(Provided text):
——
LOUISVILLE, Ky. (WAVE) - As millions of people wait to get the coveted COVID-19 vaccination appointments, you may be surprised to know thousands of people across the country who were lucky enough to get the first dose are not showing up for the second one.
That’s frustrating to health officials because there’s so much science behind the vaccines that require two doses. So many people want a spot in the vaccine line, but according to NBC News, in Florida alone, more than 40,000 people who got that chance with the first dose are now overdue for their second.
“The way the drug was approved was to have two doses for full immune response,” said Dr. Joseph Flynn, the Chief Administrative Officer for Norton Medical Group.
Thursday, Metro Health’s Dr. Sarah Moyer said that in Jefferson County, roughly 10 percent of people are not showing up for even the first appointment.
“I just think that it’s really important, if you are one of the lucky and privileged ones getting a spot that you keep that,” she said.
——
(Data section):
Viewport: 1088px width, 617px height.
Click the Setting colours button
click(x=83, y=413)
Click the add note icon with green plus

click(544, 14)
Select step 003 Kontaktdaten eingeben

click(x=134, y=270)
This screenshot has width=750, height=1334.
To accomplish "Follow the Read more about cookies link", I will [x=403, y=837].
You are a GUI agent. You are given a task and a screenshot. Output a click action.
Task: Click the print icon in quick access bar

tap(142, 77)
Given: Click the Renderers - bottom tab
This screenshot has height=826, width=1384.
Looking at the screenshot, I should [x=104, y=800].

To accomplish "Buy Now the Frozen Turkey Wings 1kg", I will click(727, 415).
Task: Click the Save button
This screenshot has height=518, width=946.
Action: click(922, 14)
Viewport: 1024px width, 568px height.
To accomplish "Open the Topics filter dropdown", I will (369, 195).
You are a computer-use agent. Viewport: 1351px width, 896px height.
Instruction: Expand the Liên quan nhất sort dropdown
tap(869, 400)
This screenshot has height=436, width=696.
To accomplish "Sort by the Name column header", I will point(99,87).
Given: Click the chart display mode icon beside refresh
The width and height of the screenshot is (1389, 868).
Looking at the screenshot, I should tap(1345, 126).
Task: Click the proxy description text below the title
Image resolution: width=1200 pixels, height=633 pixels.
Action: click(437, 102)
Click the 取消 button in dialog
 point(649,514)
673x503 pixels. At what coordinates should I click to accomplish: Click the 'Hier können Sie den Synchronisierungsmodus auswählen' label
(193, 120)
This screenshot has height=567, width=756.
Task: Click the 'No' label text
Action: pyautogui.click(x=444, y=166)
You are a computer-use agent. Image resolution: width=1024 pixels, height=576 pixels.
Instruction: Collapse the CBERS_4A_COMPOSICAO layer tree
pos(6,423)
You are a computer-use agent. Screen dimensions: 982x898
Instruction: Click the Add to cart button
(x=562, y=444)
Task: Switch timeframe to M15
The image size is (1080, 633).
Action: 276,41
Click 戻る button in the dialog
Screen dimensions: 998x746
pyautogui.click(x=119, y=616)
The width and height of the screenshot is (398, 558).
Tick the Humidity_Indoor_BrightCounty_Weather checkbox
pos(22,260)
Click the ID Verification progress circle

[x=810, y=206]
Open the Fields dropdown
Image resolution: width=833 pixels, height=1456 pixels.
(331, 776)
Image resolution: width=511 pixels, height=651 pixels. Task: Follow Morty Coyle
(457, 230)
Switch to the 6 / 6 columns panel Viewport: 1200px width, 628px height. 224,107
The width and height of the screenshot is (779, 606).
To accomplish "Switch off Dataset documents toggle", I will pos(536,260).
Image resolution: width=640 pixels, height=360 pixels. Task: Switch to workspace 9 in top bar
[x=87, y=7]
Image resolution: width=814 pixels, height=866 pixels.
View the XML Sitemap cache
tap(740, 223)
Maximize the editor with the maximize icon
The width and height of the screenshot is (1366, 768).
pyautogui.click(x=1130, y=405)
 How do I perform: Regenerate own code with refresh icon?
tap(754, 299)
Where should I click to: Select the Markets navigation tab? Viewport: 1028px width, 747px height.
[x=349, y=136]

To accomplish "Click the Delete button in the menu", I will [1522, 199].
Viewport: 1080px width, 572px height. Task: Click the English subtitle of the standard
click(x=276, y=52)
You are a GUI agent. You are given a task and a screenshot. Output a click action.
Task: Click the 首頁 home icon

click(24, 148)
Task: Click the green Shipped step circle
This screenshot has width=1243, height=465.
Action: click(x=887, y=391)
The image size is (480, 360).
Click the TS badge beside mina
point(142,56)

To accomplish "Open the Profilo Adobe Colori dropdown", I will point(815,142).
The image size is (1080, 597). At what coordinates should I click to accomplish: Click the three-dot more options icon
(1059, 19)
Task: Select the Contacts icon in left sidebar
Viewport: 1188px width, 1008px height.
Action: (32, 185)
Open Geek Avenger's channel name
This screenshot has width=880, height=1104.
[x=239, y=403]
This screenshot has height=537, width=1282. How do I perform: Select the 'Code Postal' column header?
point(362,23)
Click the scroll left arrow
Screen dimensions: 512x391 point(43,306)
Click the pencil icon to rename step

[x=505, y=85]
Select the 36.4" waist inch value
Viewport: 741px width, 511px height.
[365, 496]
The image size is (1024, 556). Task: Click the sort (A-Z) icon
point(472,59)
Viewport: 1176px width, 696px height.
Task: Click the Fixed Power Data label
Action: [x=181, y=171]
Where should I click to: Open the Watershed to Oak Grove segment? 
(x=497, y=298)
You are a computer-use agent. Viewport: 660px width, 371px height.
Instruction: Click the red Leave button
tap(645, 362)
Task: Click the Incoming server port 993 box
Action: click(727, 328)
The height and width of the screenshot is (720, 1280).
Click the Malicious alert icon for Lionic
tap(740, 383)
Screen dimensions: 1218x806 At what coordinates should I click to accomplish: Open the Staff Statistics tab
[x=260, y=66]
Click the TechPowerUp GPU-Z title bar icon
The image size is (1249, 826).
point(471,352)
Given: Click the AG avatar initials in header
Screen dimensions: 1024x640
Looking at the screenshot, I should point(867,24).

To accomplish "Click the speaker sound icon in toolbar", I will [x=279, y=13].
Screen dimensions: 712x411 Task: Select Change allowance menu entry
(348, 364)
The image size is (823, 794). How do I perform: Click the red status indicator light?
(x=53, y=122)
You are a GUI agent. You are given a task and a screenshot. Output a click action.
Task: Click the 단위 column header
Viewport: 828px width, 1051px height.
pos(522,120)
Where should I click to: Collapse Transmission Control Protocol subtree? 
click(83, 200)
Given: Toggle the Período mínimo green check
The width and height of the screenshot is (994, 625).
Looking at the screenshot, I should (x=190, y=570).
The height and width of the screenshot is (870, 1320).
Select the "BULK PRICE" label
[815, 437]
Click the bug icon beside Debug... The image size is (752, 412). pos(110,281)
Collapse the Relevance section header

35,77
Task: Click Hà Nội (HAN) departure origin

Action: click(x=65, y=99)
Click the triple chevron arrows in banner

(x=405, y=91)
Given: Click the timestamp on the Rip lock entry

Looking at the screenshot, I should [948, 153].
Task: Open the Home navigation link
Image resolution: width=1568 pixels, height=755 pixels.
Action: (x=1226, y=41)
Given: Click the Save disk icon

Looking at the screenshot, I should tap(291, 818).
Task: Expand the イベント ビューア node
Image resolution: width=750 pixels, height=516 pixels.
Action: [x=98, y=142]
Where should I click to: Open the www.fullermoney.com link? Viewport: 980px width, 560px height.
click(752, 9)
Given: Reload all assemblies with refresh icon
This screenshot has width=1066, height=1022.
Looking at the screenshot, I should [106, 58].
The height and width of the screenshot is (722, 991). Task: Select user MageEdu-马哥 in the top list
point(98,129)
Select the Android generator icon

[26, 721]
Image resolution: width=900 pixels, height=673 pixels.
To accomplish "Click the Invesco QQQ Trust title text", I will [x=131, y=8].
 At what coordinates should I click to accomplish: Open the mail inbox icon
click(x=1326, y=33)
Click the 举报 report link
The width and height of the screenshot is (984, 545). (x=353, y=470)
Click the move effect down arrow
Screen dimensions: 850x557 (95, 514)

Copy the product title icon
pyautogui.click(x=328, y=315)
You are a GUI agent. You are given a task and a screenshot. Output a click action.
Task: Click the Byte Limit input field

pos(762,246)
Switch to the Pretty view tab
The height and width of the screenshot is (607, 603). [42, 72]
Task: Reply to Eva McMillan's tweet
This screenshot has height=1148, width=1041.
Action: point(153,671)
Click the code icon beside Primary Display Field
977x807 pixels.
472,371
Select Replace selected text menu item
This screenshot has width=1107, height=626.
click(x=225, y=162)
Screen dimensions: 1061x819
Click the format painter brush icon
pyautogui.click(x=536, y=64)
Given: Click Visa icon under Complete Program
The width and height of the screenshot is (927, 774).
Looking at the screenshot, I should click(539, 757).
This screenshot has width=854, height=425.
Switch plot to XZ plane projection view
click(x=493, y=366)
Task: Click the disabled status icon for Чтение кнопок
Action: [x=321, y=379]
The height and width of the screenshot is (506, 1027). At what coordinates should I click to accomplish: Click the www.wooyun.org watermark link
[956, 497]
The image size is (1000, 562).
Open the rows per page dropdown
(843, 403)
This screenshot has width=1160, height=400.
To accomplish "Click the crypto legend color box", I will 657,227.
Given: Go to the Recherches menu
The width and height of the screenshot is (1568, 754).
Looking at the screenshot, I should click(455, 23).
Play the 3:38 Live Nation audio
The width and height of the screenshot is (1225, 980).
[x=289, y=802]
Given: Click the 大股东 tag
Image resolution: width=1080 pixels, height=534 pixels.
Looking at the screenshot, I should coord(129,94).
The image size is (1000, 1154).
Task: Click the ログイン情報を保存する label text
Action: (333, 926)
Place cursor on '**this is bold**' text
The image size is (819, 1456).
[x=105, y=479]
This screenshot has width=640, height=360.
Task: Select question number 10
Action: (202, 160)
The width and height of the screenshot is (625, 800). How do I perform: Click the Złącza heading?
——
(Directions):
(A) In the vaccine article, what share of people in Jefferson County are not showing up for even their first appointment?
(B) Retype the passage of the vaccine article that begins at the words "That’s frustrating to" and stops after the words "Norton Medical Group.".
The rows were taken from a separate source, not from the vaccine article.

(Solutions per task):
(A) Roughly 10 percent.

(B)
That’s frustrating to health officials because there’s so much science behind the vaccines that require two doses. So many people want a spot in the vaccine line, but according to NBC News, in Florida alone, more than 40,000 people who got that chance with the first dose are now overdue for their second.
“The way the drug was approved was to have two doses for full immune response,” said Dr. Joseph Flynn, the Chief Administrative Officer for Norton Medical Group.